• **DIRECTIONS**
Would you return, word for word, the lines running from the one with "Click pencil icon beside 顧客 姓 field" to the final line of the listing below, pictures omitted?

========================

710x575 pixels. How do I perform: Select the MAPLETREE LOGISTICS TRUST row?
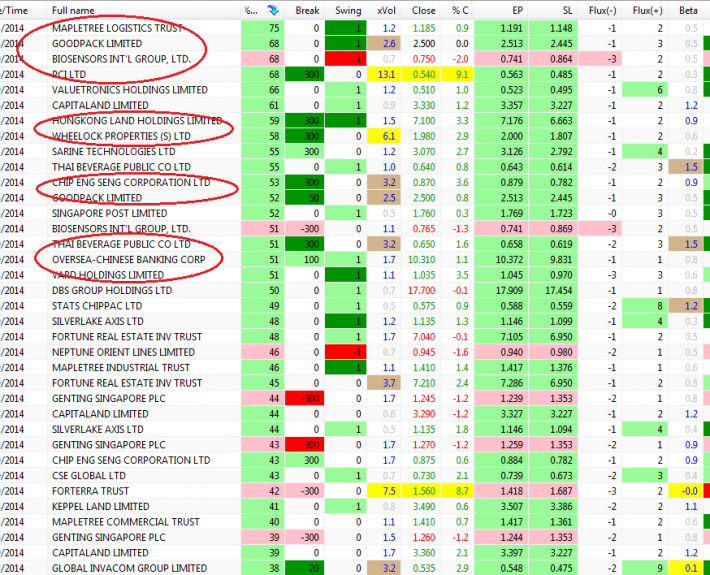click(x=117, y=28)
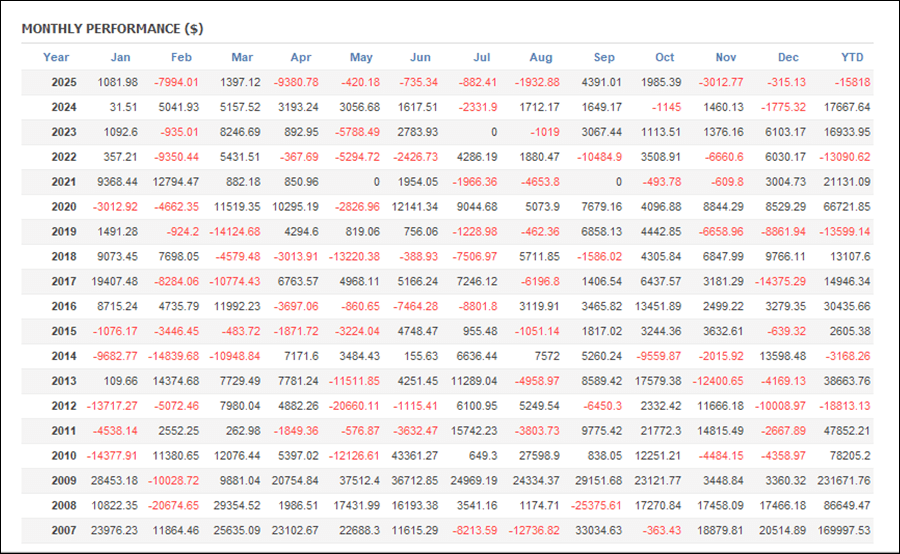The height and width of the screenshot is (554, 900).
Task: Select the 2009 YTD value 231671.76
Action: click(844, 481)
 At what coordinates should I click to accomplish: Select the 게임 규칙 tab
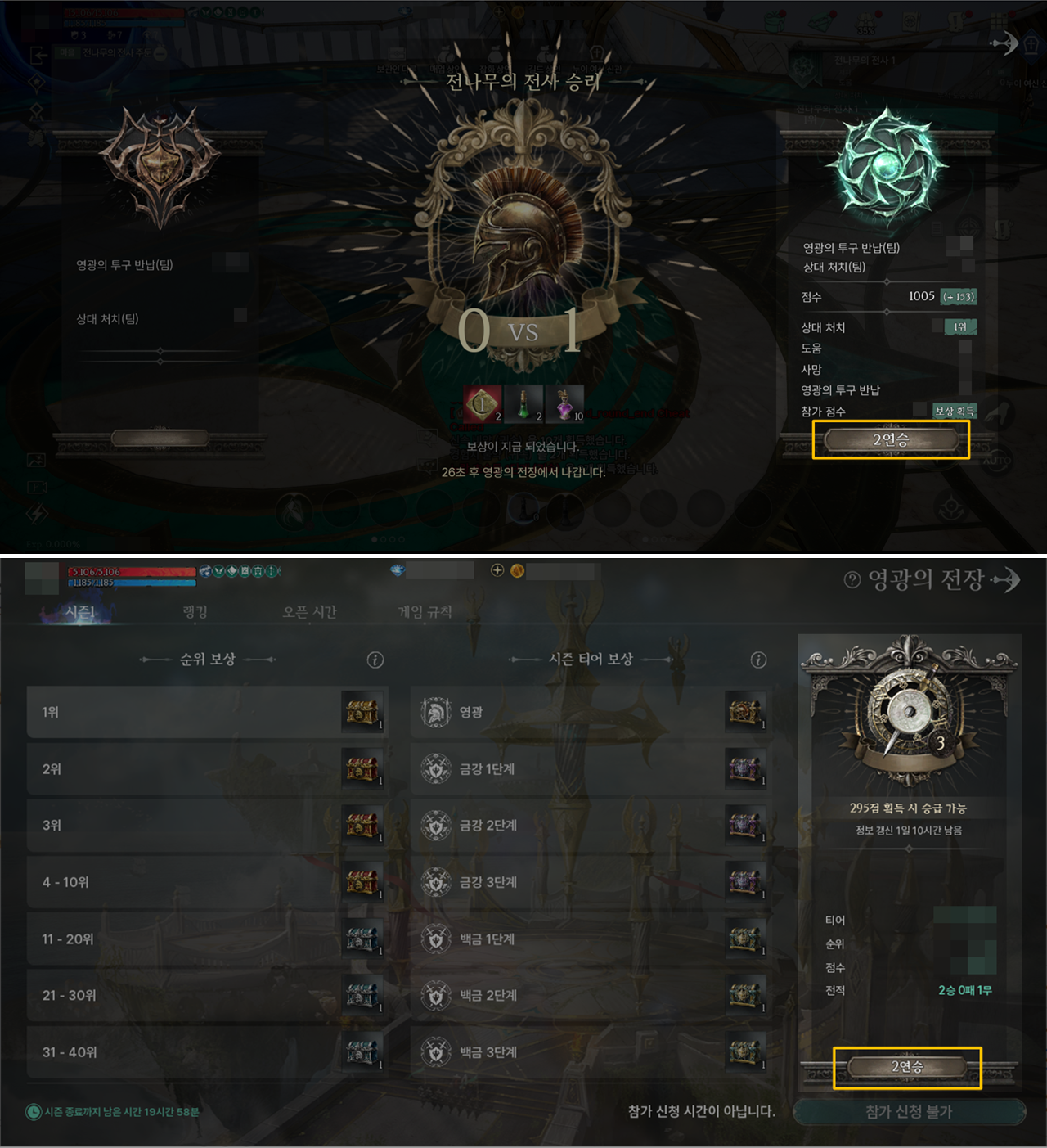point(425,611)
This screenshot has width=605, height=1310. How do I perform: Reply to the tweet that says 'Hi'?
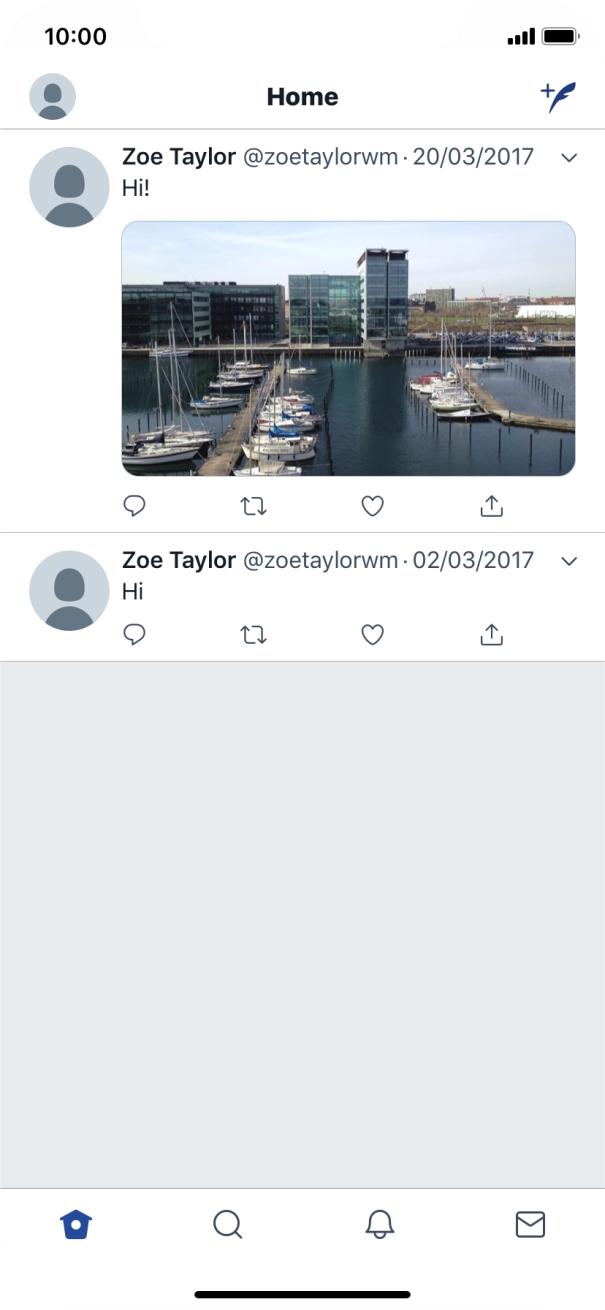coord(135,633)
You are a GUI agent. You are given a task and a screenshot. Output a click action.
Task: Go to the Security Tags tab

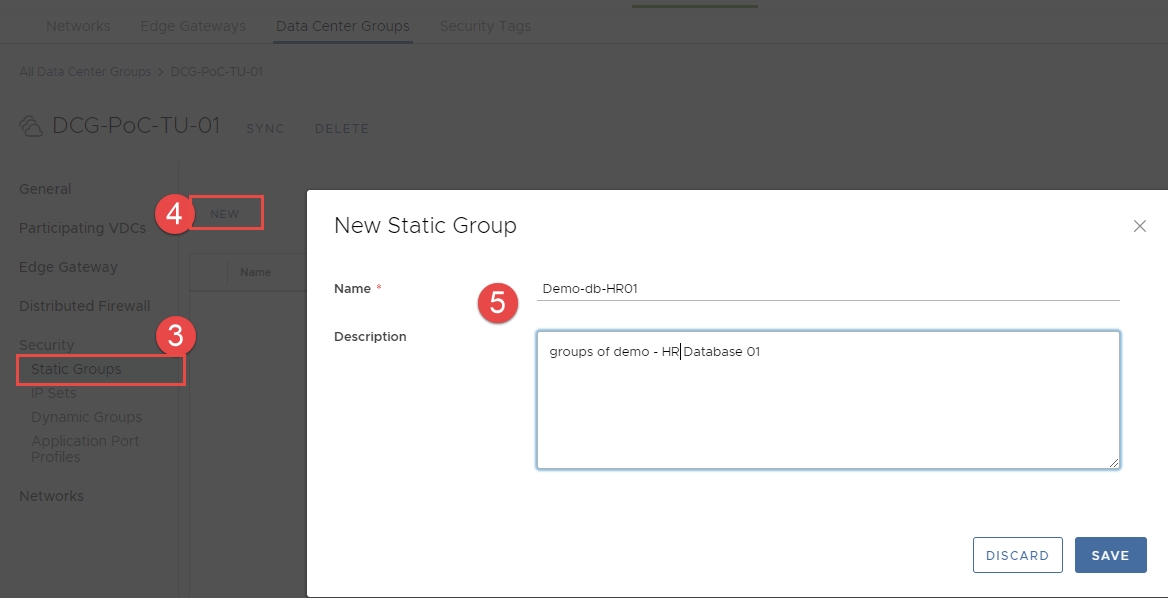pyautogui.click(x=485, y=26)
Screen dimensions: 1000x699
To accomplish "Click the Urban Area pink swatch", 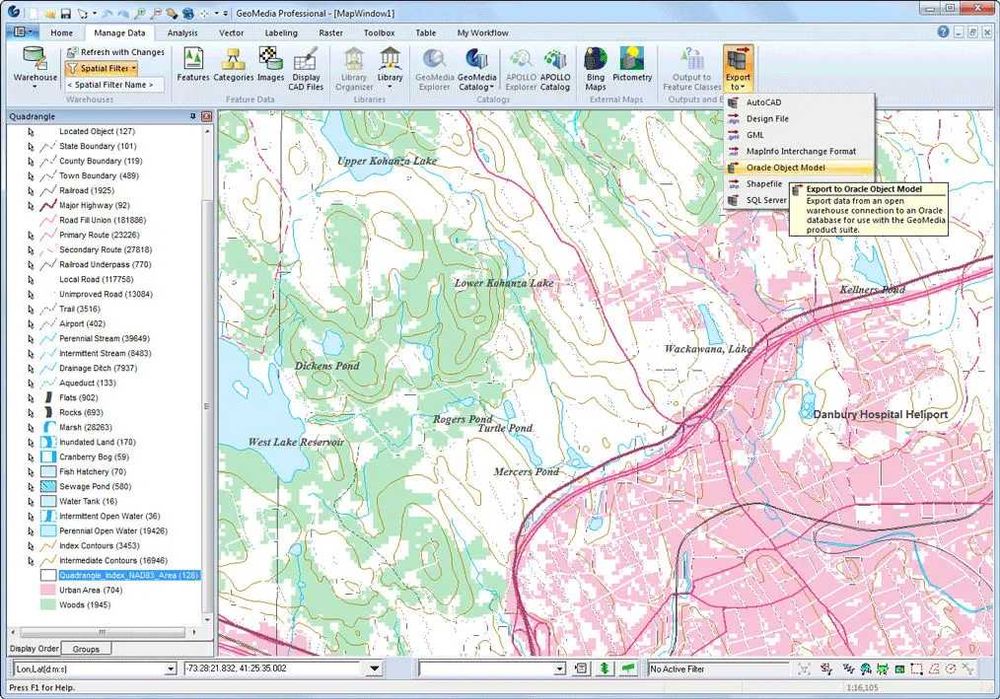I will 48,590.
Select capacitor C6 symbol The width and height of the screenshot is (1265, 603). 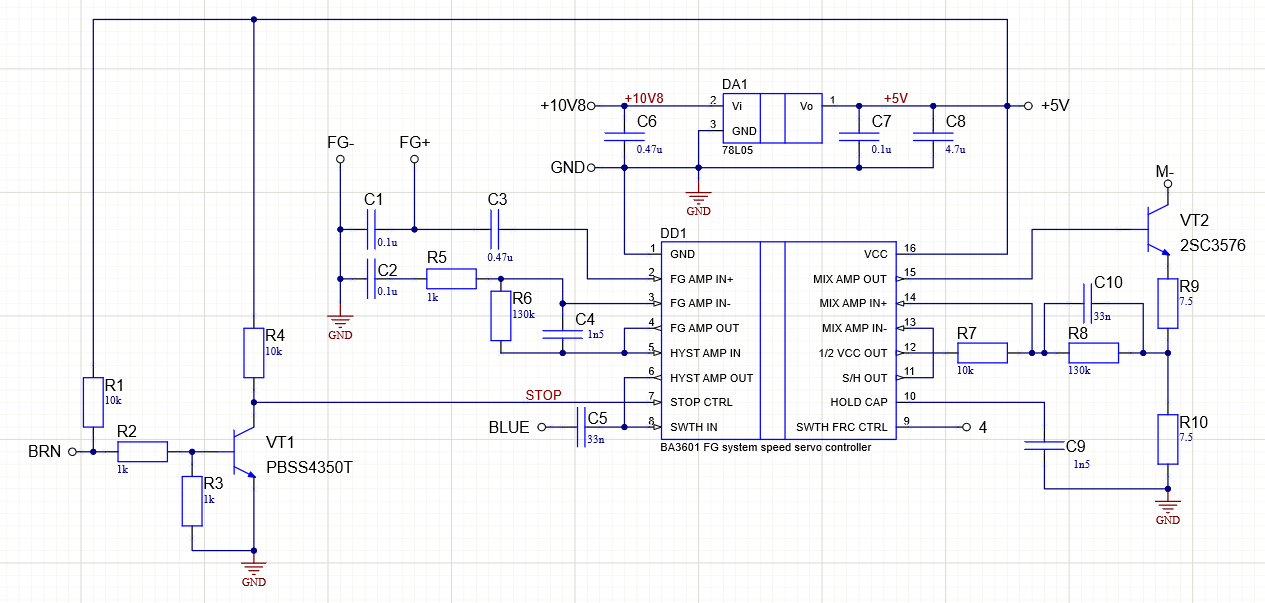[x=623, y=136]
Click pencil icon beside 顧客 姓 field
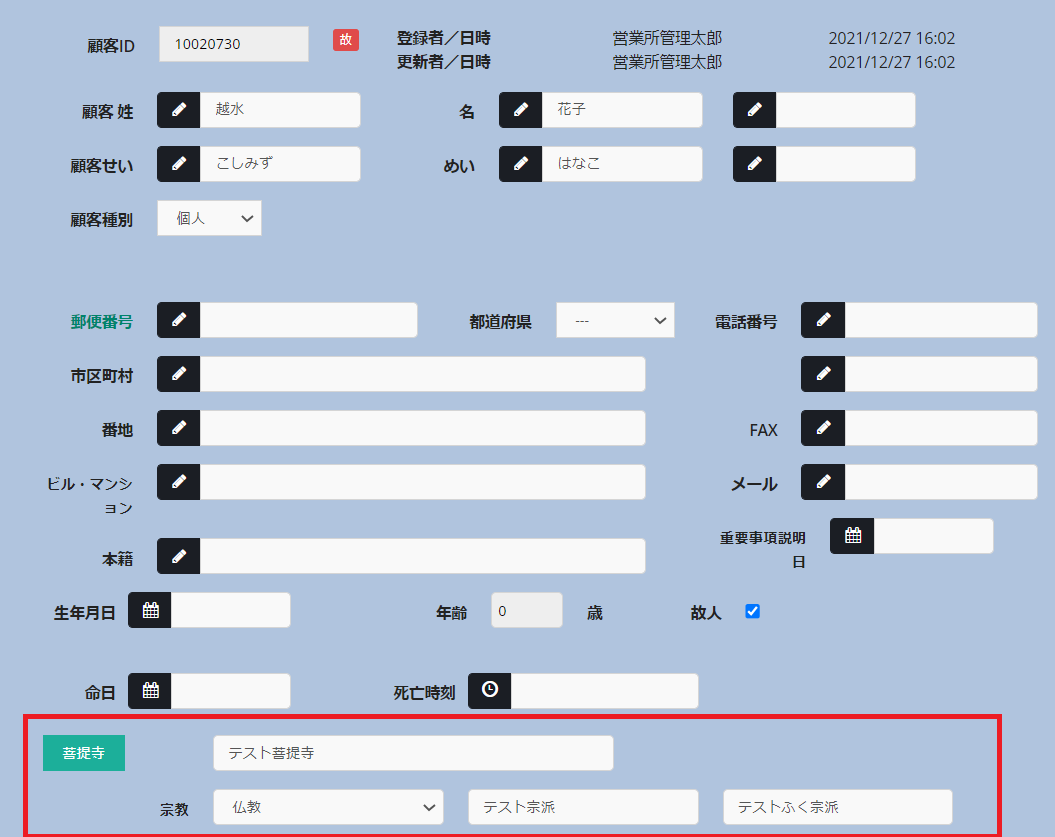 tap(179, 110)
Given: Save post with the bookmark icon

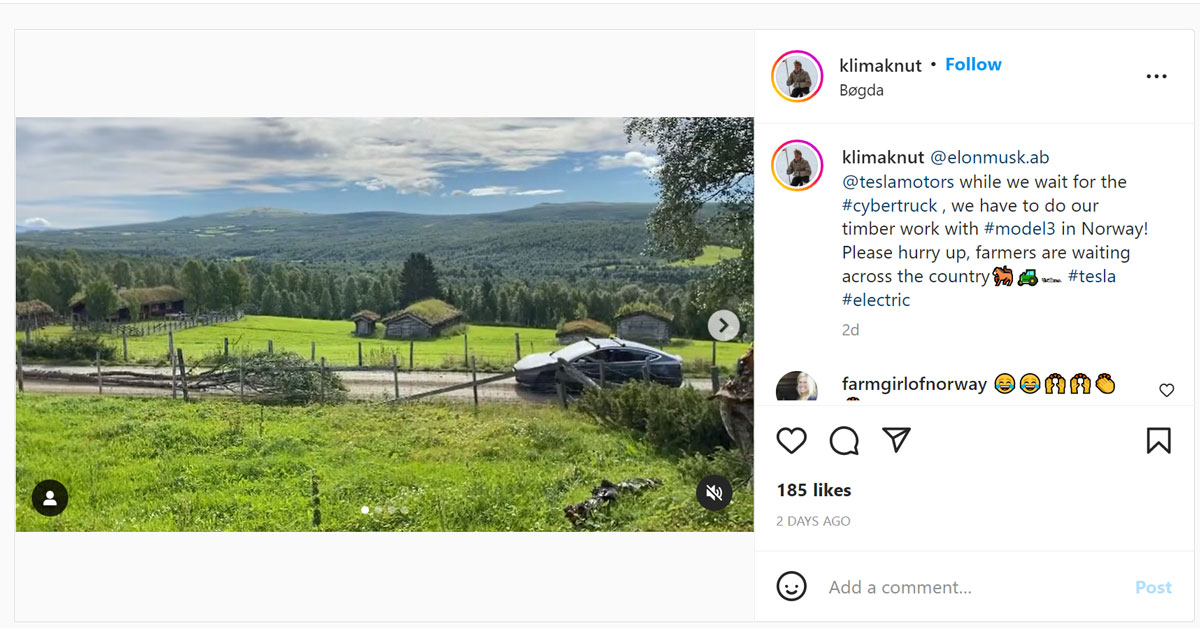Looking at the screenshot, I should coord(1158,441).
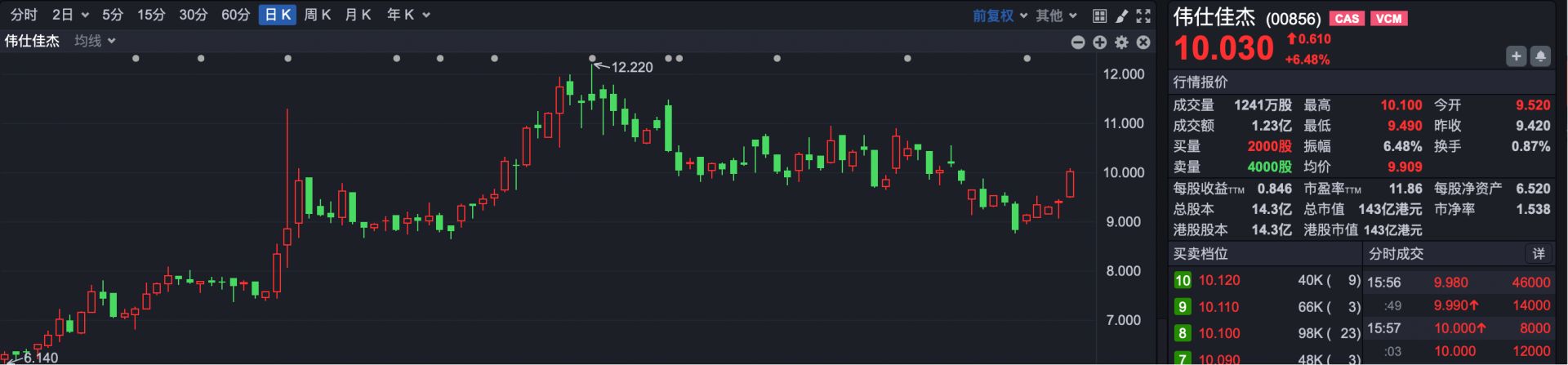Select sell level 10 price 10.120

pos(1218,280)
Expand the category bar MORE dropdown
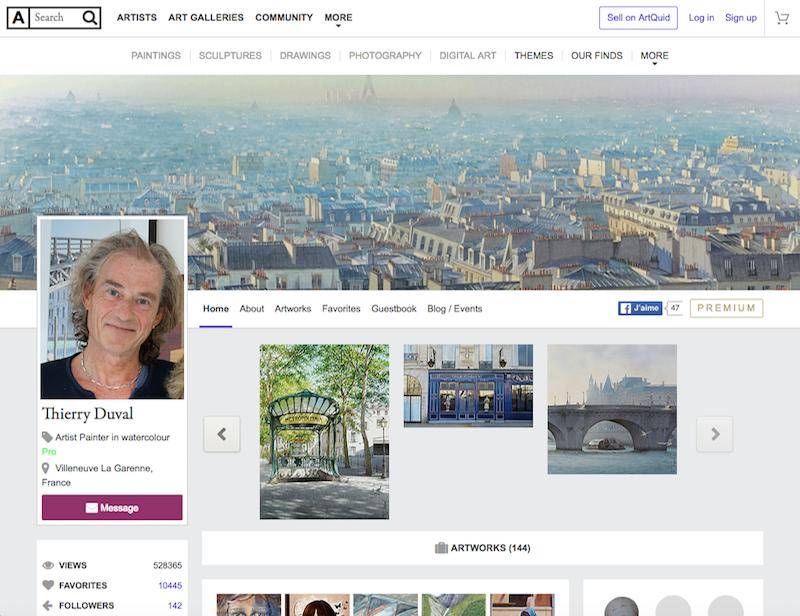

========================

• **TASK RESPONSE**
Click pencil icon beside 顧客 姓 field
 tap(179, 110)
Given: Save post with the bookmark icon

Looking at the screenshot, I should coord(1158,441).
Select sell level 10 price 10.120

pos(1218,280)
Expand the category bar MORE dropdown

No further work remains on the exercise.